Monthly Subscription Retention

Overview

This analysis uses survival analysis to understand the retention patterns of monthly Essentials subscriptions. Specifically, we want to answer the question “Given that a subscription has survived to month N, what’s the probability it will reach at least 12 months?”

What We Found

Only about 27% of monthly New Buffer subscriptions make it to the 12 month mark. Unsurprisingly, the first month is the one in which churn is most likely. About 10% of subscriptions cancel before paying a second invoice, and another 13% drop off before month 2. By month 3, we’ve already lost nearly half of all new subscriptions.

However, if a subscription survives to month 3, its chances of reaching 12 months jump up to 47%, and making it to month 4 makes it more likely than not that the subscription will make it to 12 months.

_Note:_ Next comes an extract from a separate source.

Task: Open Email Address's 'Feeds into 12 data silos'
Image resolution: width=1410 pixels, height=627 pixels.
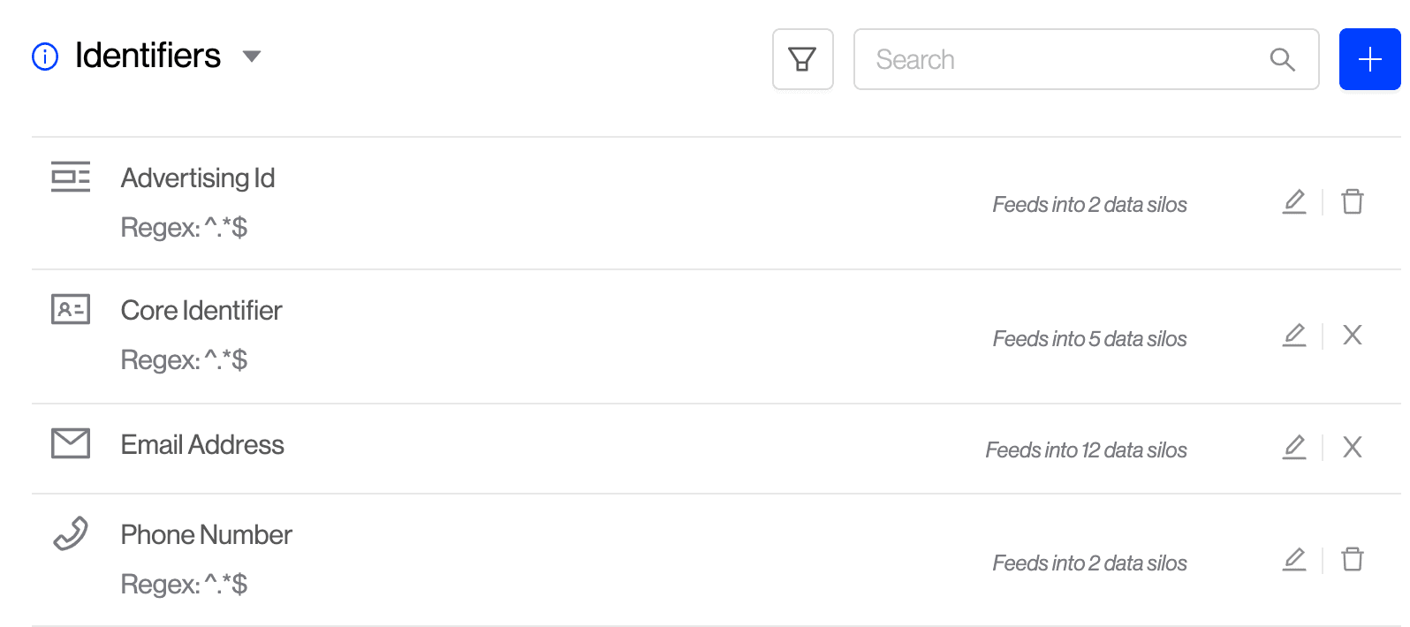Action: 1086,450
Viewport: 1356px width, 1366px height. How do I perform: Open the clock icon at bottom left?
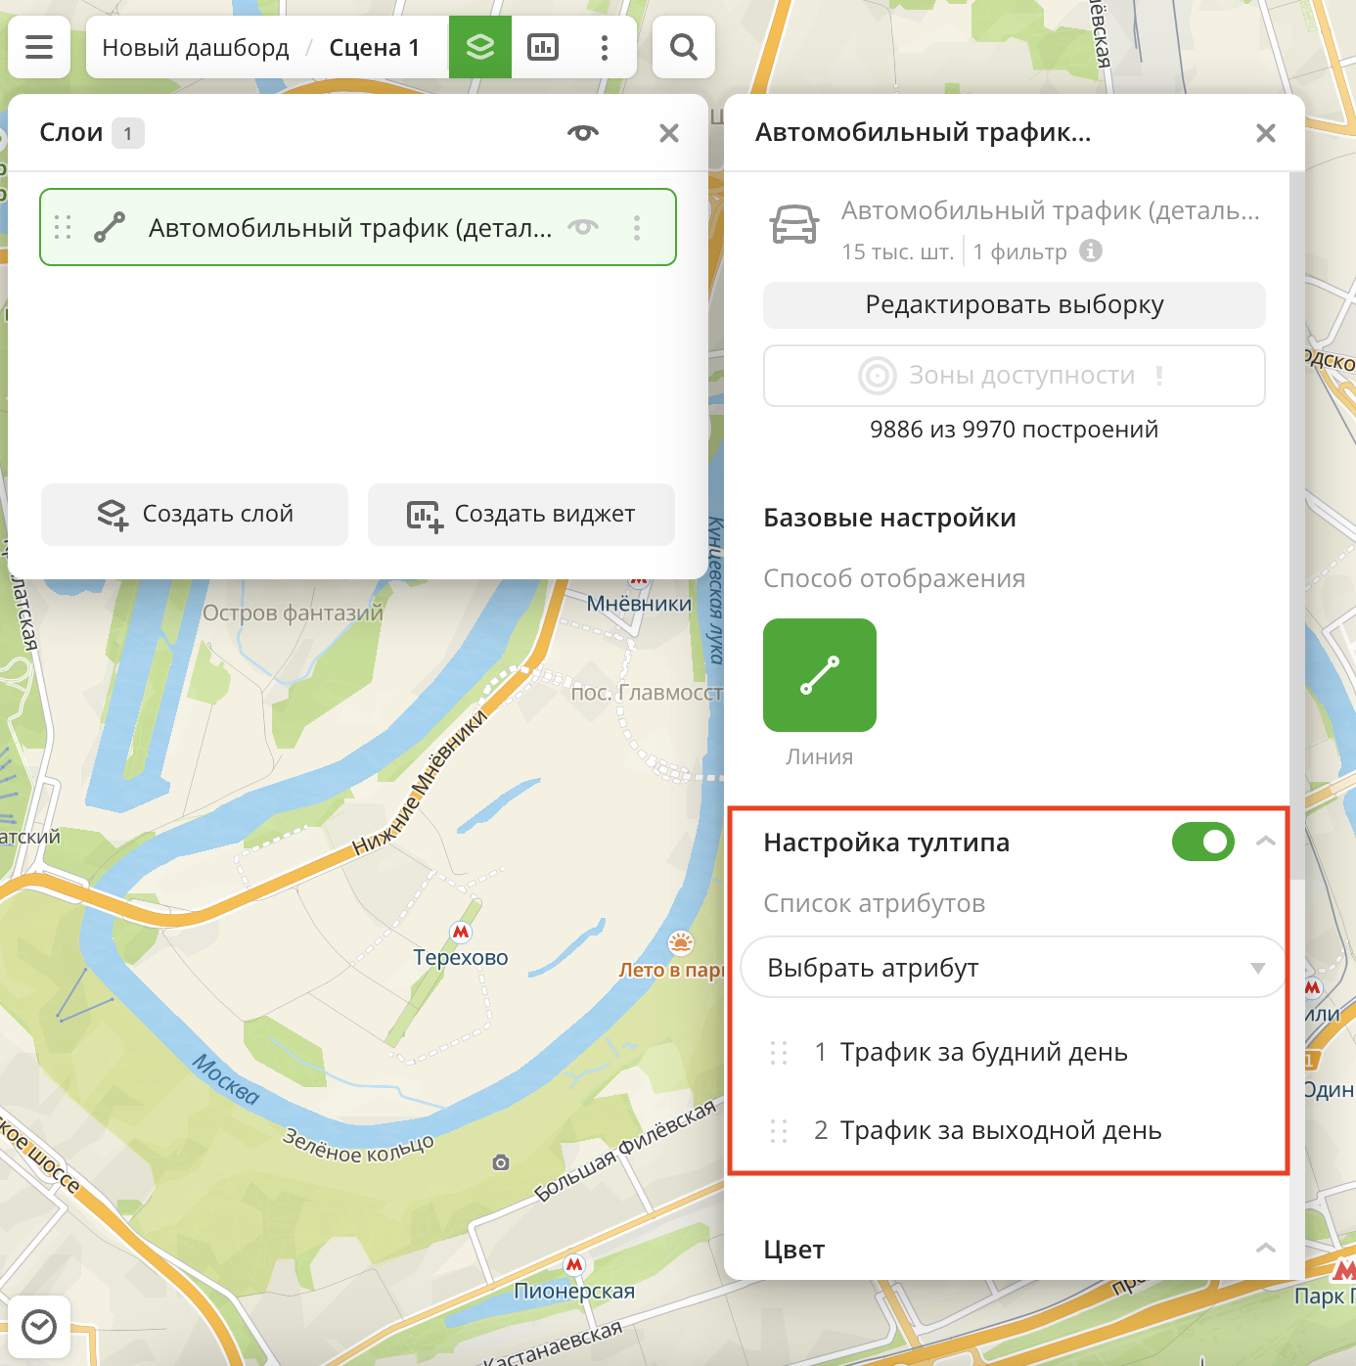[x=39, y=1327]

This supports what we already know, that early engagement is critical. The subscriptions most at risk are the newest ones, and the risk decreases substantially with each passing month.

Data Collection

We’ll pull monthly Essentials subscriptions from the past 5 years that have paid at least one invoice. For each subscription, we calculate the tenure in months and whether the subscription has been canceled or not.

Code

sql <- "
  select
    id as subscription_id
    , customer_id
    , plan_id
    , created_at
    , canceled_at
    , status
    , paid_invoice_count
    , date_diff(
        date(coalesce(canceled_at, current_timestamp())),
        date(created_at),
        month
      ) as tenure_months
    , case
        when canceled_at is not null then 1
        else 0
      end as is_canceled
  from dbt_buffer.stripe_subscriptions
  where paid_invoice_count >= 1
    and lower(plan_name) like '%essentials%'
    and plan_interval = 'month'
    and created_at >= timestamp_sub(current_timestamp(), interval 5 year)
"

subscriptions <- bq_query(sql = sql)

Data Preparation

We need to prepare the data for survival analysis. The key variables we need are the following:

time: The duration in months until the churn event or censoring (if still active)
status: Whether the subscription has been canceled (1 = canceled, 0 = still active/censored)

Active subscriptions (status = 'active' or status = 'past_due') are right-censored, meaning we know they’ve survived at least this long, but we don’t know when (or if) they’ll cancel.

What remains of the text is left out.